_EXERCISE:_
After locating the line with "Where should I click to: Add", set down that line and all the lines that follow it, unchanged, to the end of the records; omit the pictures.

(Dataset entries)
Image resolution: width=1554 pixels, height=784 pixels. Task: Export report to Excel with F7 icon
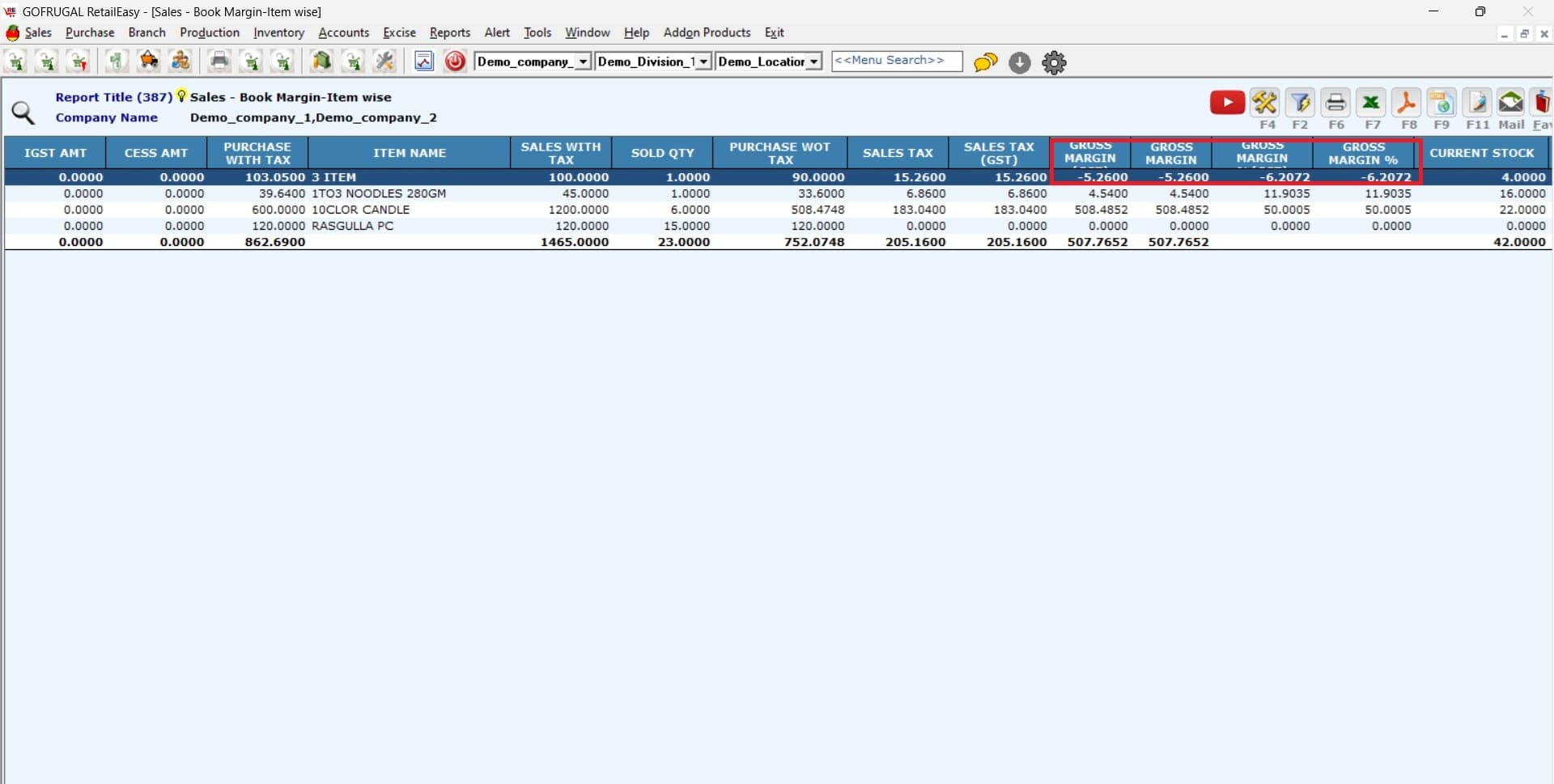(x=1371, y=103)
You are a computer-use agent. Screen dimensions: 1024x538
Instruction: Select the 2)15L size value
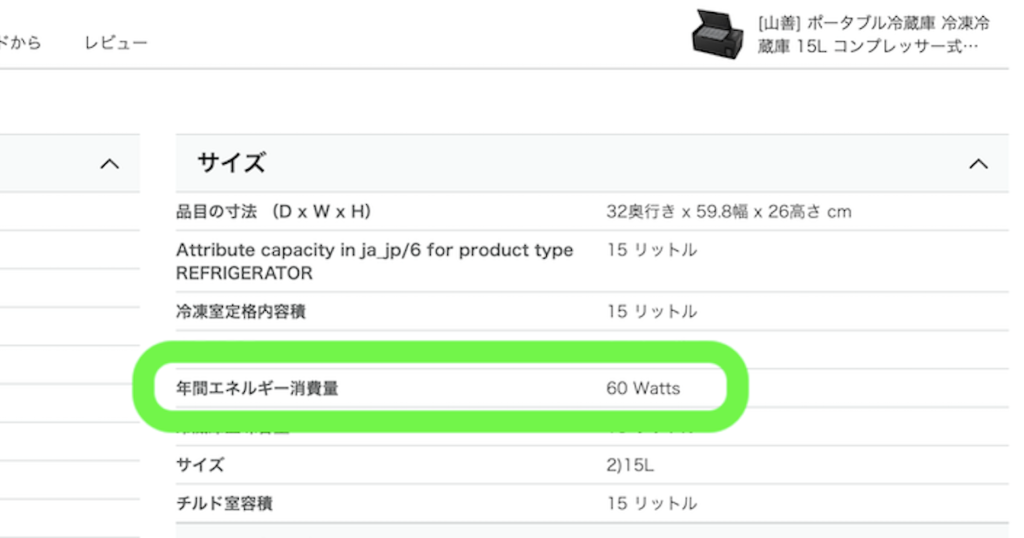coord(630,465)
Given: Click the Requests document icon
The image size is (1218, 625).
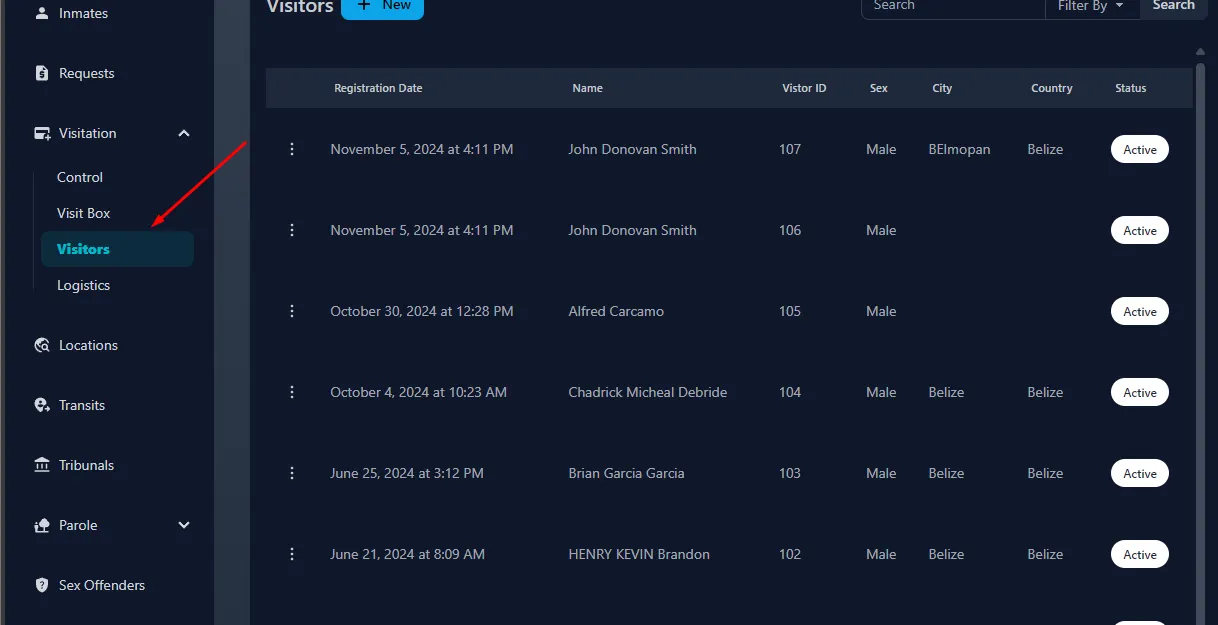Looking at the screenshot, I should point(42,73).
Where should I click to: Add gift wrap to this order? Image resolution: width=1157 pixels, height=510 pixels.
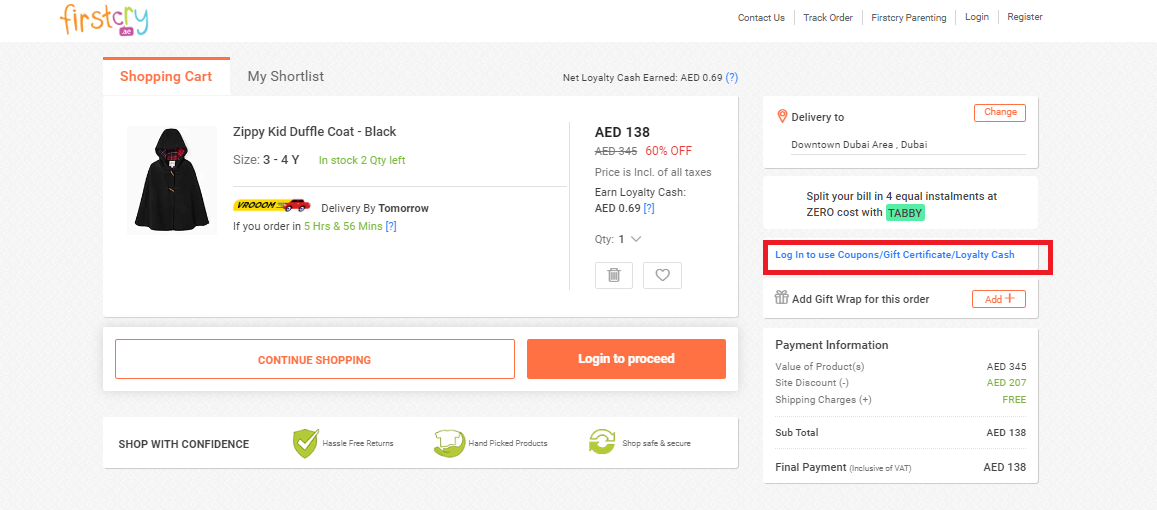point(999,299)
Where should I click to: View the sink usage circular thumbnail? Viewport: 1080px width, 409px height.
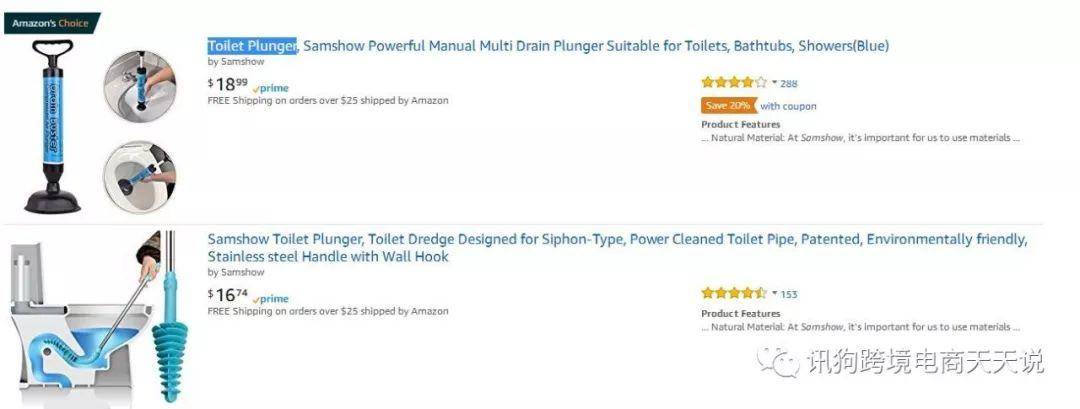(140, 85)
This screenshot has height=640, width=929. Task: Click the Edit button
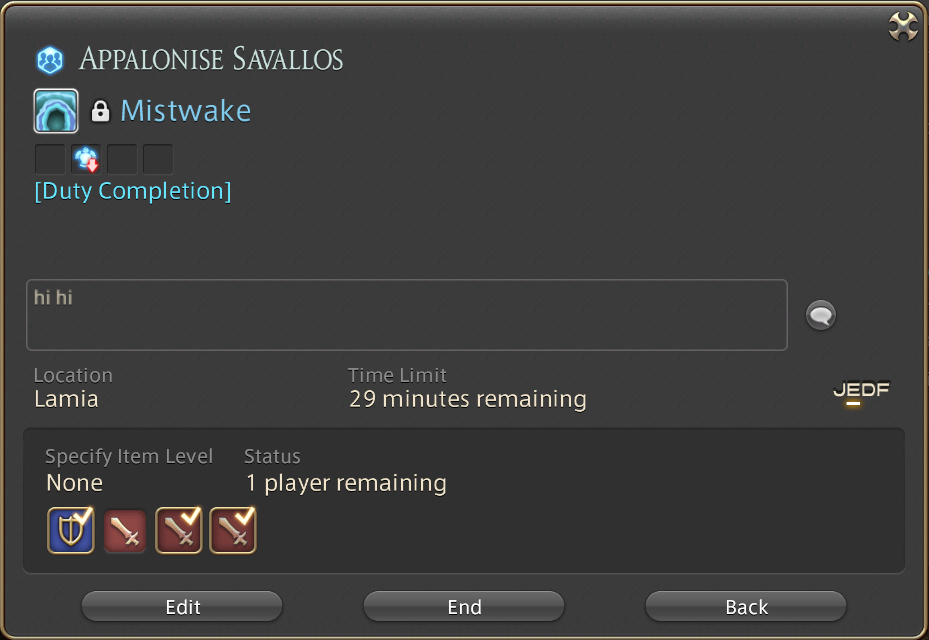pyautogui.click(x=182, y=606)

_ANSWER TO THIS TASK:_
Where should I click to: Add gift wrap to this order? Image resolution: width=1157 pixels, height=510 pixels.
point(999,299)
Where should I click to: View the sink usage circular thumbnail? Viewport: 1080px width, 409px height.
(140, 85)
This screenshot has height=640, width=929. Task: Click the Edit button
pyautogui.click(x=182, y=606)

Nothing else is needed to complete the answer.